While these successes are notable, they are still relatively small in scope. CBDCs are, to date, the most ambitious and critical project governments have taken on in blockchain. As governments aspire to launch in the near future, how can they implement a system that scales?

Experiment early and often. Blockchain pilots can become far too cumbersome when the product goes through an extensive design process in which all stakeholders’ input is solicited. The government agencies running these pilots should instead work closely with their internal stakeholders first and then two to three key user groups to set the initial product features. The same process can be repeated once successive waves of user groups are onboarded to the platform. Rapid experimentation and iteration with smaller, discrete groups of users is a far more effective method for encouraging users to adopt and executing on a product that will provide true value. China has adopted this approach for their CBDC, and other countries who want their own CBDC in the near term should proceed similarly.

Another major benefit to this approach is that it allows bad use cases to be discarded quickly. Blockchain is still quite expensive as a system for data security and management, so those deploying new networks should take every opportunity to become sharper on whether the value proposition is still valid and sufficiently compelling to scale.

Ditch the consortium approach. Consortiums are necessary for harmonisation of technology standards, but they pose an artificially high barrier to product design and deployment. Most blockchain consortiums will require that a network and its applications be highly customised according to its members’ specifications. The result is a slow, contentious process that will yield a product with limited use, a rigid upgrade path and fragile governance mechanisms.

Invest in a buildable platform. Blockchain platforms will not satisfy all future needs at initial deployment, so the platform will need to be expanded and upgraded. Because so much time and so many resources go into government blockchain projects, the temptation is to build an aircraft carrier from the beginning, which only makes it more likely the pilot will not be completed, let alone move to production. Features should be added incrementally, and the new generation of blockchain platforms should have interoperability built in so that they can communicate with other networks.
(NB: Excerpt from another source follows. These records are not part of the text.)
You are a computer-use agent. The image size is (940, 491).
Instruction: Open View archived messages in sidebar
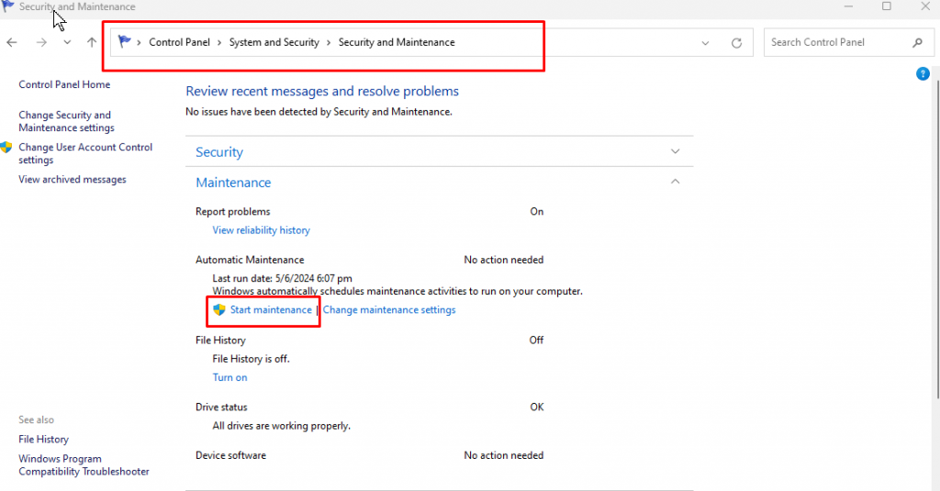click(x=73, y=180)
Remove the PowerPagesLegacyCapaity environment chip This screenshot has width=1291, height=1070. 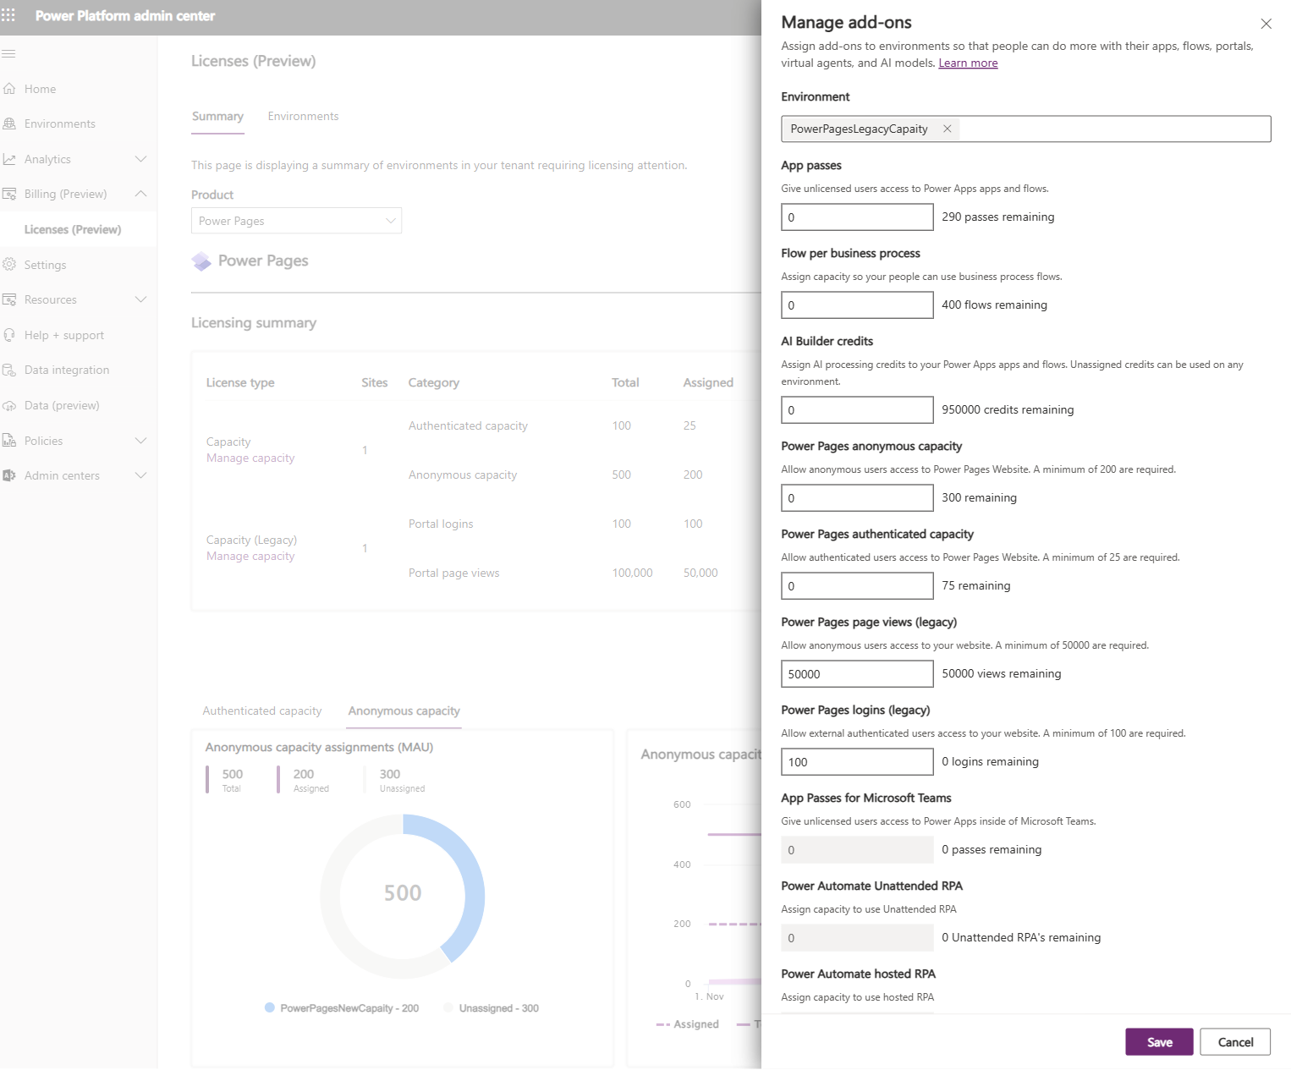point(947,129)

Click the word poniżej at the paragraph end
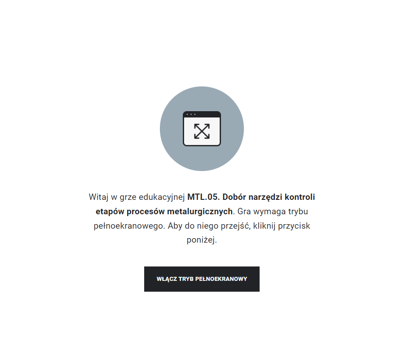point(201,240)
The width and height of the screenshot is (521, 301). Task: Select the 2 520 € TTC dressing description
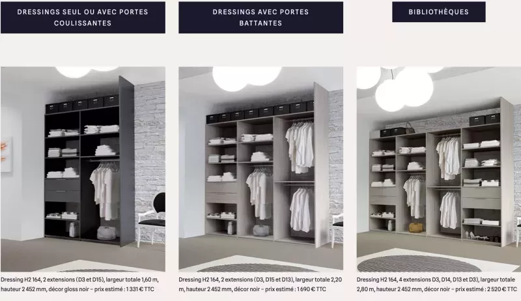click(437, 285)
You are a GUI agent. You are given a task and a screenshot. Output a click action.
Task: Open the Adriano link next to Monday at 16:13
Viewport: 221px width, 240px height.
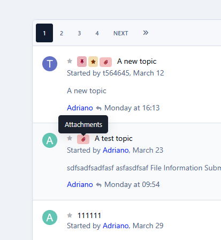pos(80,108)
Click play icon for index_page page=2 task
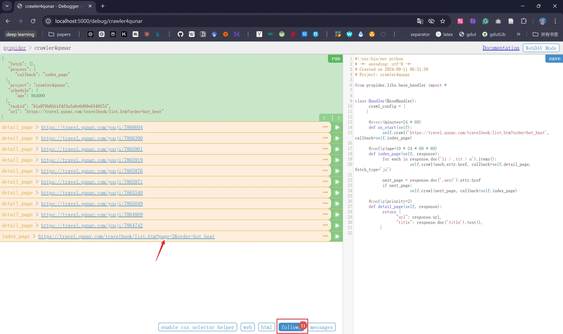The width and height of the screenshot is (563, 334). (x=337, y=236)
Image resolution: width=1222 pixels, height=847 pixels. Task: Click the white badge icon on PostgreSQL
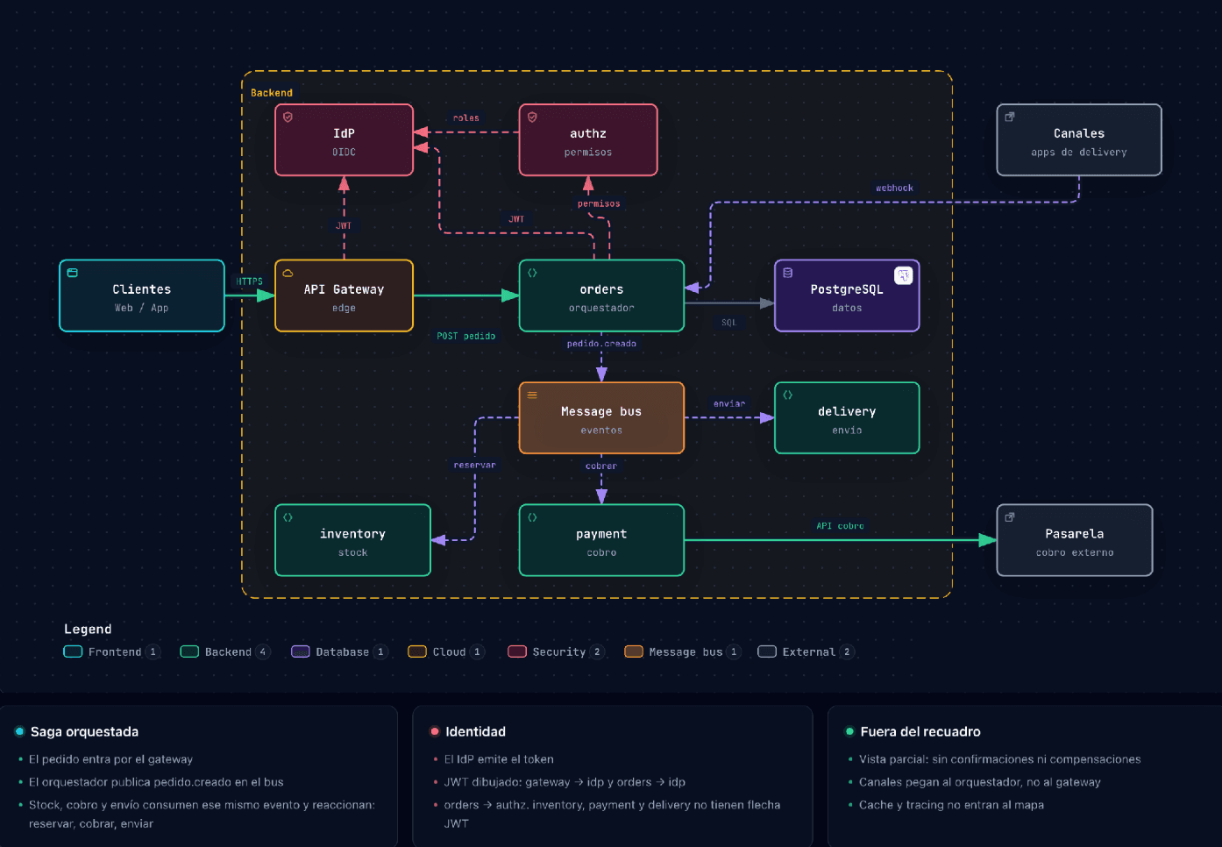pyautogui.click(x=903, y=275)
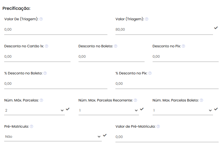Image resolution: width=224 pixels, height=144 pixels.
Task: Click help icon for Núm. Max. Parcelas Boleto
Action: [x=201, y=100]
Focus on the user incentive. The most successful blockchain applications, across all sectors, provide for easy onboarding and a built-in financial incentive. Remember that blockchain is first and foremost fintech. Securing or surfacing data from members of an ecosystem is a second-order use case because the financial benefit is not as clear as in the case of digital assets or DeFi. Absent a financial incentive, the public-sector organisation must have sufficient conviction to sponsor or mandate adoption by other members of the ecosystem. Land registry and digital passport solutions are examples of such government-mandated digital services. CBDCs are a financial asset and therefore should not run into this issue.

Embrace DeFi as an opportunity, not just a regulatory challenge. Both DeFi and enterprise blockchain rails can be used for government applications. Governments are far more comfortable working with non-DeFi blockchain technology because of the culture fit with the companies in this space, the absence of risky assets, controlled deployment of networks and superior data privacy features. However, DeFi models and the technologies that underlie them offer the rails with the quickest path to adoption. Governments and NGOs therefore need to consider a shift in innovation mindset if they don't want to fall behind on blockchain.